Sarcasm becomes a means of achieving congratulations. It enforces the boundaries of in-groups and cliques, making the persons, not the arguments, the central focus. It is a dismissive pose seeking affirmation from those who are already friends instead of establishing agreement with opponents. In fact, these dismissals hinder cooperation between these groups by seeding enmity. If the sarcastic person is superior to the person being dismissed, what point is there in listening to another point of view? Conversely, what point is there in presenting one’s point of view to a person who refuses to honestly engage with it? The thoughts are irrelevant if they can’t be discussed honestly and charitably. If I seem to win an argument because of my sarcasm, I falsely perceive myself as a good debater.
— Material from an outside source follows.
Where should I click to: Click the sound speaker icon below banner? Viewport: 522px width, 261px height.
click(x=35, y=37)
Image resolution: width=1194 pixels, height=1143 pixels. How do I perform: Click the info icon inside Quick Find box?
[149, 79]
Not having listened to my obvious inferior, I believe myself to be right. Sarcasm has hurt my ability to honestly assess my beliefs and myself.
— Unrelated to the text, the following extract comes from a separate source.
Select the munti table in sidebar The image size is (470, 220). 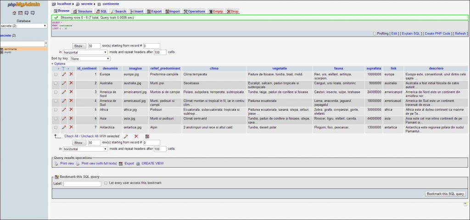pos(8,52)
James Tillman says that, “sarcasm, for the most part, is like cocaine: snorting it through your nose might make you feel good about yourself, but it hurts your ability to understand and engage with reality.”
Sarcasm does become habitual. Instead of engaging with an idea, an automatic, unthinking knee-jerk reaction takes over. Many of the sarcastic things I say don’t ultimately mean anything; the statement was made to say something sarcastic, not to make a point. It’s not that sarcasm distorted the thought, it’s that there was no thought to begin with. Sarcasm initially perverts a truth by absurdly expressing its opposite, but eventually, when I say something sarcastic for its own sake, there is no truth anywhere in the statement. The statement is gratuitous, having no relation to truth, and contributing nothing to the discourse save cheers. I’d rather be saying something.
I admire my friends who respond to new information by reflecting upon it. They feel no need to show off their ability to fatally deconstruct an idea, or ridicule a shortcoming in that thought. I, however, have frequently allowed sarcasm to be my first reaction to new information, not engagement. People can be described as sarcastic; sarcasm becomes more than an action, in that it is a trait. It is not truly clever to sarcastically espouse a simplistic view of something complex in order to mock it, or to ironically say something that is absurdly untrue for a laugh. It’s obvious and unimaginative.